Kuran kursunda her gün bir dua ezberleyip onu okumamız beklenmekteydi. Yaş ortalaması sekiz ya da dokuz olan on küsur erkek ve on küsur kız çocuk karşı karşıya oturmuş aynı duayı sıra ile ezberden okumaya çalışıyorduk. Duayı okuyan herkesin okuma esnasında suratlarını yere paralel konuma getirerek gözlerini yerdeki halıya yöneltip vücutlarını da ileri geri sallamaları sinirlerimi bozuyordu. Sıra bana geldiğinde ise duayı okurken özellikle karşımdaki kızların veya hocanın yüzüne bakmayı tercih ediyordum. Genelde de Şerife’nin yüzüne bakıyordum. Çünkü diğer kızlar onlara baktığımı fark edince kafalarını önlerine eğiyorlar, hoca ise bakışlarımla karşılaşınca gözlerini belerterek bakışları ile beni azarlamaya çalışıyor ve önüne bak dercesine jest ve mimikler içerisine girmekten kendini alamıyordu. Şerife ise ona baktığımda suratına oturan gülümsemeyi gizlemeye çalışarak bana bakıyordu. Gözlerini kaçıran taraf olmak istemiyordu, inat ediyordu bunu anlayabiliyordum ama ben de tüm kararlılığımla ona bakmaya devam ederek duanın tonlamasını Meksika dalgası misali bir bağırarak bir sessiz sakin şekilde değiştirince kendini tutamıyordu ve diğer çocukların dua okurken yaptığı gibi bakışlarını halıya yönelterek ve kafasını ileri geri sallayarak gülmeye başlıyordu.

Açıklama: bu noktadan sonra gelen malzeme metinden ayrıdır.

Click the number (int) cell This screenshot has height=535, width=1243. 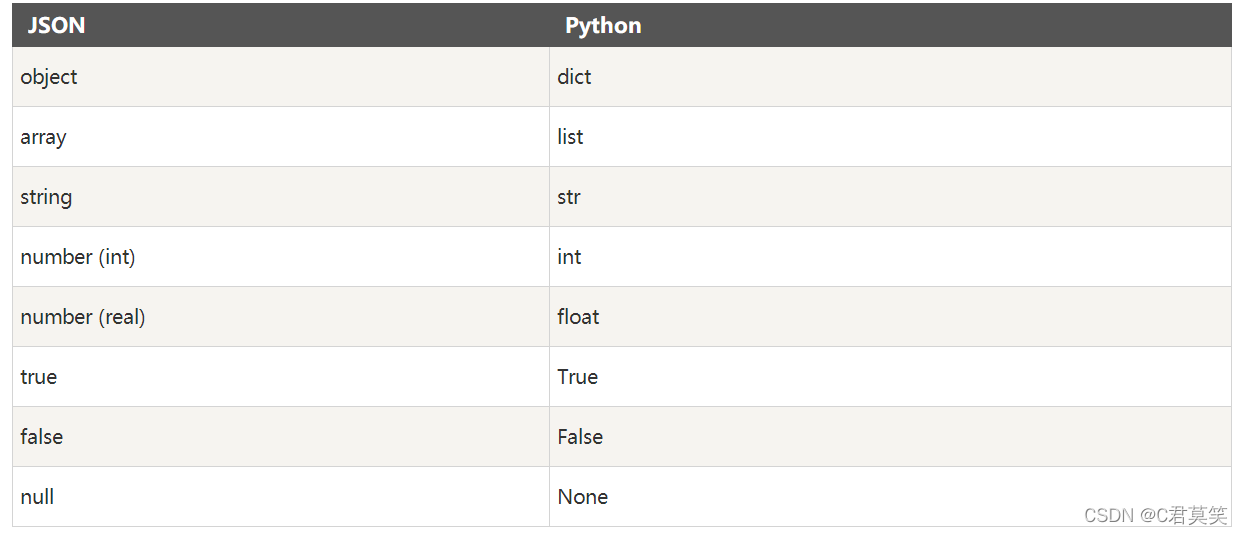point(280,257)
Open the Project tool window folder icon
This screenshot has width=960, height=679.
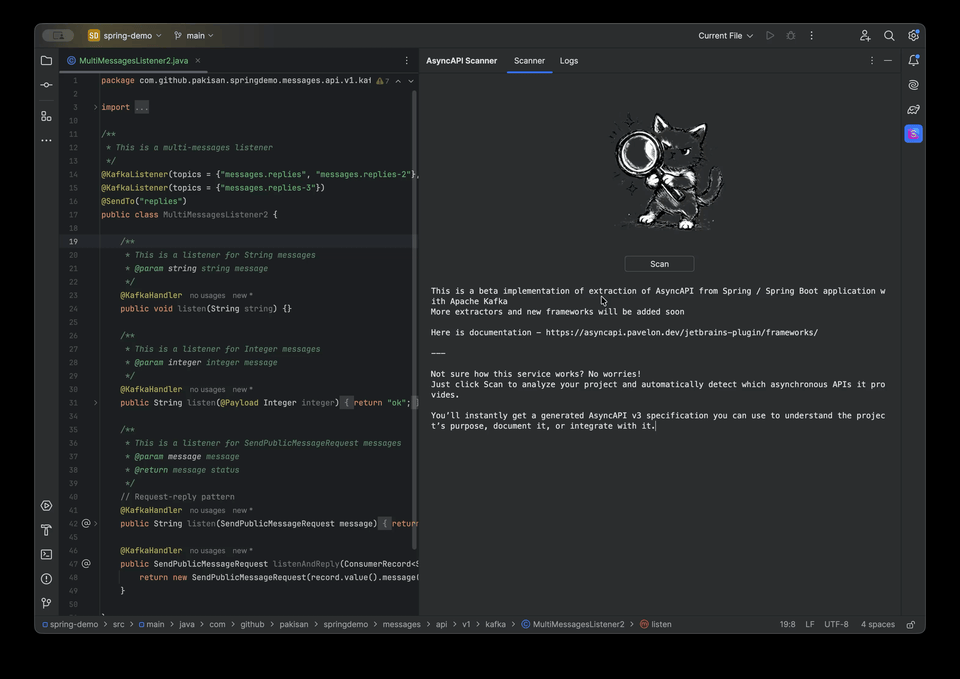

Hocanın benden hoşlanmadığının farkındaydım. Derslere en son gelen bendim. Herkes dua kitabını yanında götürürken ben kıvırıp tespihlerin konduğu ahşap kabın arkasına bırakıyordum. Duaları ezberlemek için sıranın bana gelmesine kadar geçen süre yeterli oluyordu ve az evvel bahsettiğim üzere duaları okurken çoğu durumda diğer çocuklardan farklı davranıyordum. Köyde değil şehirde büyümüştüm. Diğer çocukların çoğu davranışlarını anlamakta güçlük çekiyordum. Zaten okuduğum dualardan bir şey anlamıyor olmak canımı sıkıyordu. Adana’da evde Michael Jackson’ın Bad isimli şarkısının klibine televizyonda denk geldiğimde halının üzerinde tepinmeden evvel bile babam etrafta ise önce yanına gidip; “baba bu şarkıda ne anlatıyor, ne diyor sözlerinde söylesene!?” diye adamın başının etini yiyen meraklı bir velettim. Okuduğumuz dualar ise İngilizceden daha beterdi. Hiçbir şey anlamıyordum. En son kureyş ve kafirun suresinden sonra zaten bende kayış kopmuştu. Tekerleme okur gibi okuyordum duaları ve kurs bir an evvel bitsin diye anlamadığım o duaları umutsuzca ediyordum yine o çocuk aklımla. Metafizik can sıkıntımı kendi silahı ile vurmayı istemeden de olsa deneyecek kadar çaresizdim o yaz.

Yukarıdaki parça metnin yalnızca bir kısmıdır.